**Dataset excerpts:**

☆ ☆ ☆

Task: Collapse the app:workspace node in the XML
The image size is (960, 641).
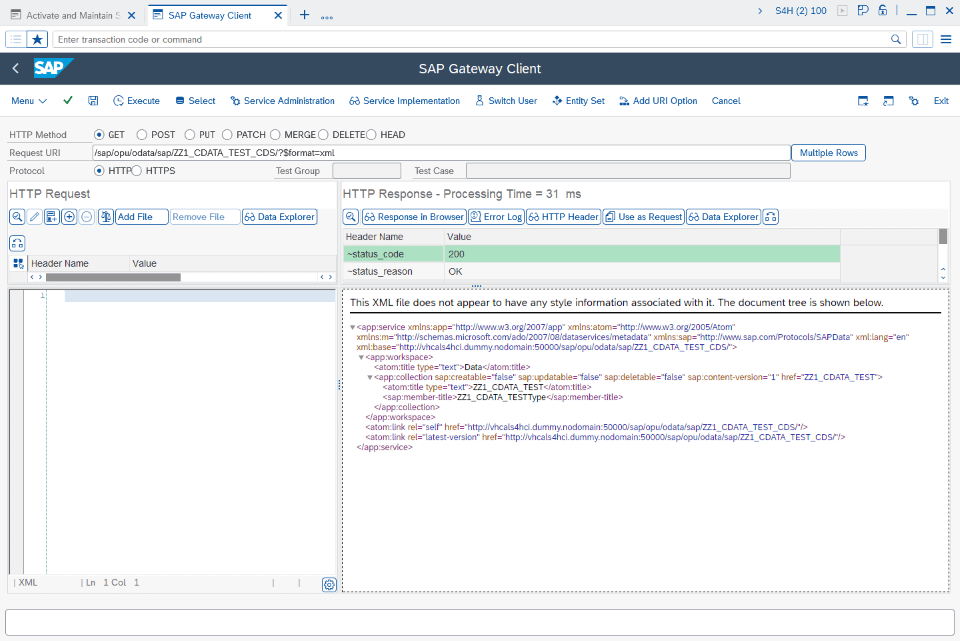Action: pyautogui.click(x=361, y=356)
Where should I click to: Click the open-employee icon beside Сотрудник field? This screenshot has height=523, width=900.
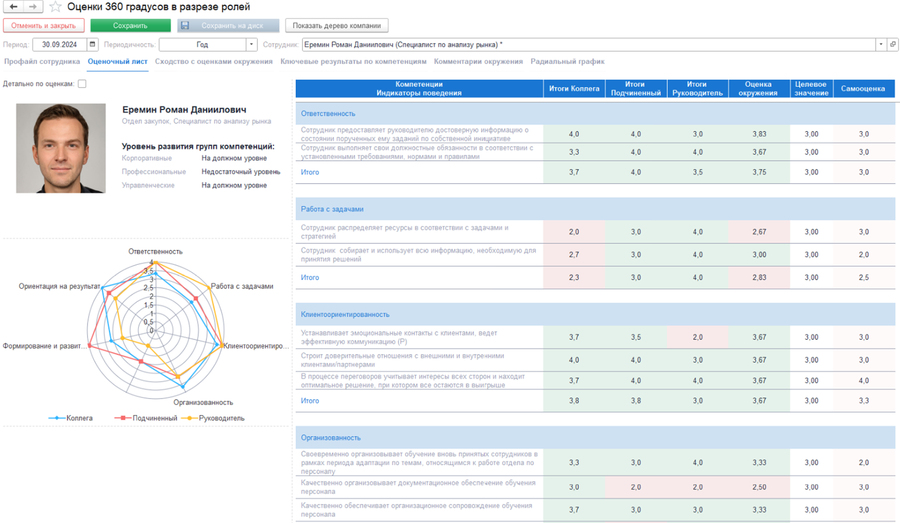pos(893,45)
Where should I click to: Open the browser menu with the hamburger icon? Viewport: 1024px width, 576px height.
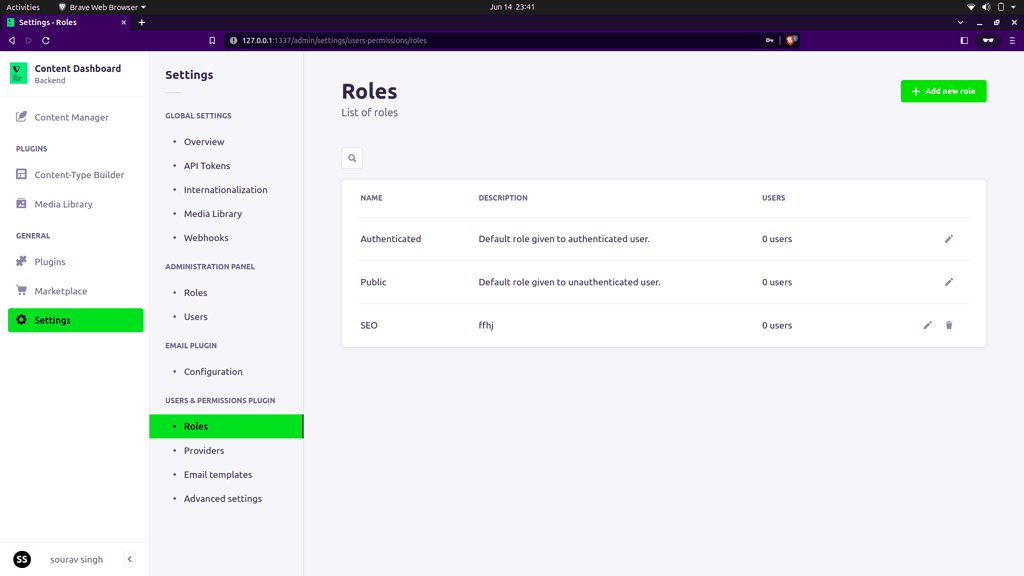pyautogui.click(x=1013, y=41)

☆ ☆ ☆

**What to do:**
Your reply should restate the data above word for word and contain no pictures.

**Result:**
Task: Collapse the app:workspace node in the XML
The image size is (960, 641).
Action: pyautogui.click(x=361, y=356)
Where should I click to: Click the open-employee icon beside Сотрудник field? This screenshot has height=523, width=900.
pos(893,45)
Where should I click to: Open the browser menu with the hamburger icon? Viewport: 1024px width, 576px height.
pyautogui.click(x=1013, y=41)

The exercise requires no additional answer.